Pasaje citado:

El nacionalismo es hambre de poder atemperada por el auto engaño.
-George Orwell-
Nos brotó el nacionalismo troglodita, por todos los poros. Y eso suele darse cuando la mediocridad nos gana. Ya no se trata solo de vociferar contra la Corte Internacional de Derechos Humanos por inmiscuirse en nuestros asuntos y violentar nuestra soberanía, llegando a defender semejante argumento en nuestro Congreso sin el más mínimo asomo de vergüenza. Ahora se trata de barrer con nuestros vecinos de al lado, como si de gérmenes se tratara. Como país, nos llegó la hora de odiarnos entre nosotros. Y no es que no lo hayamos hecho antes, ni que no hayamos tenido que ir a las armas por eso. En ese sentido, hemos cumplido nuestra cuota histórica, cuando el momento nos llegó. Pero lo que llama la atención ahora, lo que realmente eriza la piel, es la baja ralea, el crudo nivel de brutalidad al cual nos estamos permitiendo llegar, nosotros que siempre nos hemos preciado de cultos, civilizados y amantes del término medio. Y es que la realidad, las exigencias del «allá afuera» (como nos gusta imaginárnoslo siempre), han llegado para imponerse. En el proceso nos han ido resquebrajando ese débil barniz de civilidad razonable y nos han paralizado en la capacidad de articular respuestas constructivas y democráticas. Lo que queda cuando el baño de realidad nos lava la piel, es la profunda agresividad y la intolerancia que, en lo simbólico, como pueblo sigue marcándonos.
Ya no se trata solo de detectar al aire la más mínima diferencia de pensamiento, credo, orientación, ideología o estatus migratorio en el otro. Ni tan siquiera de afrontarlo con una respetuosa discusión democrática sustentada en los argumentos y la evidencia. Eso ya parece estar fuera de nuestro alcance, cada segundo que pasa. Ahora lo que cuenta es descalificar, insultar, hacer objeto del escarnio, buscarse culpables y problemas para soluciones irracionales que ya hemos cocinado de antemano. Las soluciones son lo de menos. Se quedan para que otros lidien con ellas. La autocomplaciente idea de un país racialmente homogéneo y espiritualmente puro nos la tiraron al desagüe y bajaron la cadena. Y eso no lo perdonamos, por ningún motivo. La «patria mancillada» es nuestra primitiva respuesta al problema.

Extracto de datos:
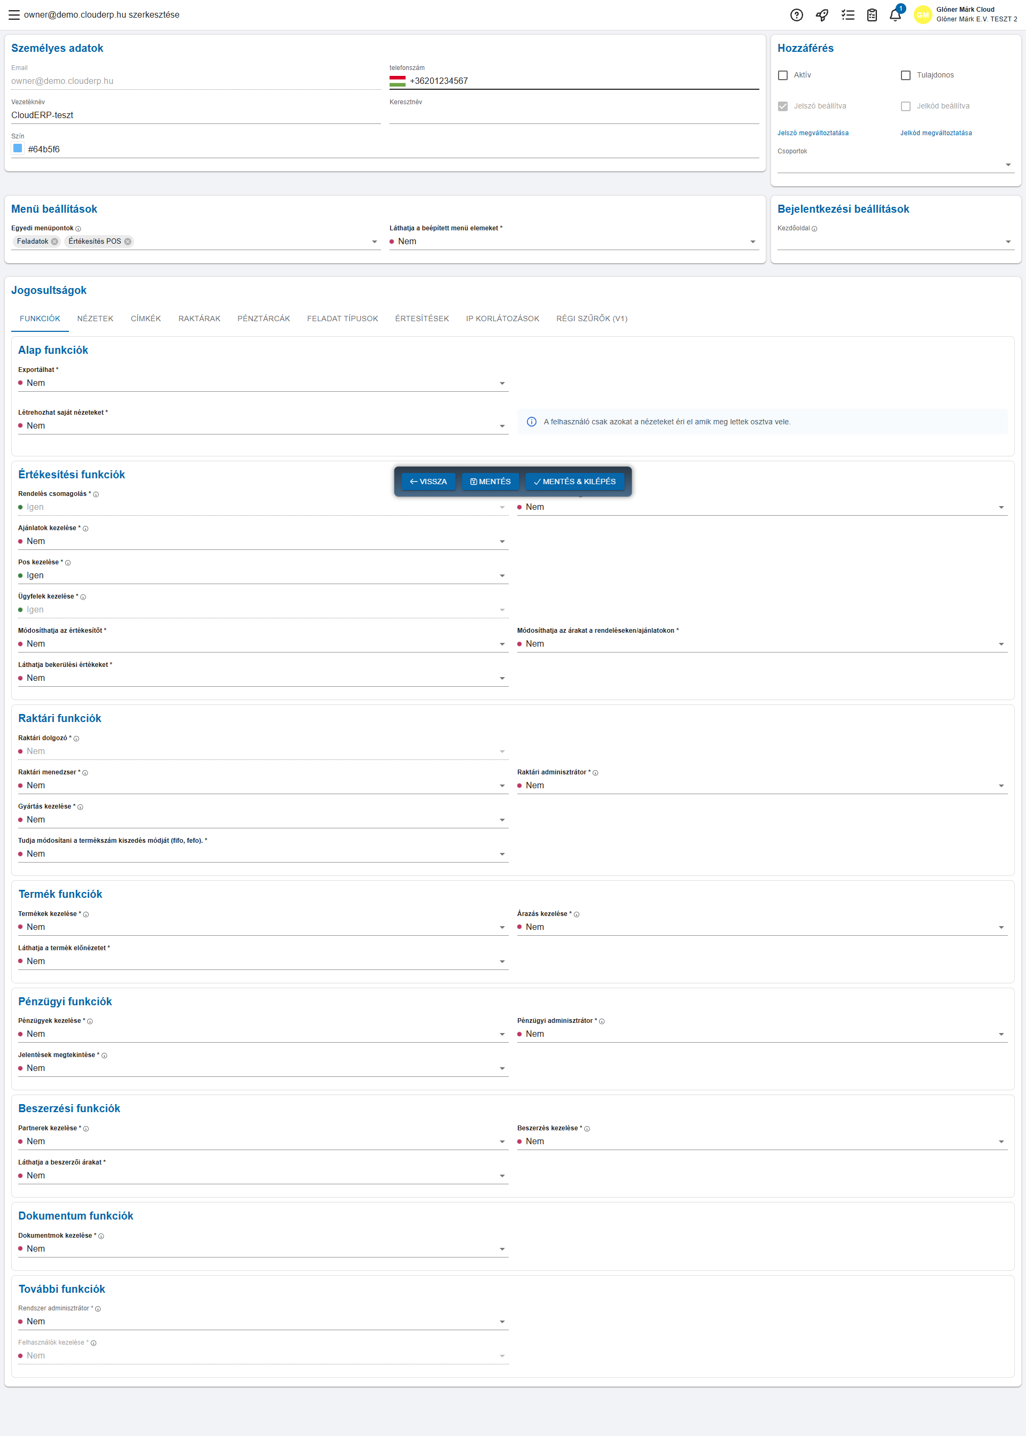Check the Tulajdonos checkbox
This screenshot has width=1026, height=1436.
[905, 75]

Consignas:
a - Según el texto sobre el nacionalismo, ¿por qué se ha resquebrajado el barniz de civilidad razonable? Responde en una a tres oraciones.
b - Enumera las diferencias en el otro que, según el texto sobre el nacionalismo, se detectan al aire.
c - Reproduce del texto sobre el nacionalismo el tramo que va desde «Ya no se trata solo de detectar» hasta «respuesta al problema.».
Las líneas no tienen ningún papel aquí.

Resultados del ejercicio:
a - Porque la realidad, las exigencias del «allá afuera», han llegado para imponerse. En ese proceso han ido resquebrajando ese débil barniz de civilidad y han paralizado la capacidad de articular respuestas constructivas y democráticas.

b -
- Pensamiento
- Credo
- Orientación
- Ideología
- Estatus migratorio

c -
Ya no se trata solo de detectar al aire la más mínima diferencia de pensamiento, credo, orientación, ideología o estatus migratorio en el otro. Ni tan siquiera de afrontarlo con una respetuosa discusión democrática sustentada en los argumentos y la evidencia. Eso ya parece estar fuera de nuestro alcance, cada segundo que pasa. Ahora lo que cuenta es descalificar, insultar, hacer objeto del escarnio, buscarse culpables y problemas para soluciones irracionales que ya hemos cocinado de antemano. Las soluciones son lo de menos. Se quedan para que otros lidien con ellas. La autocomplaciente idea de un país racialmente homogéneo y espiritualmente puro nos la tiraron al desagüe y bajaron la cadena. Y eso no lo perdonamos, por ningún motivo. La «patria mancillada» es nuestra primitiva respuesta al problema.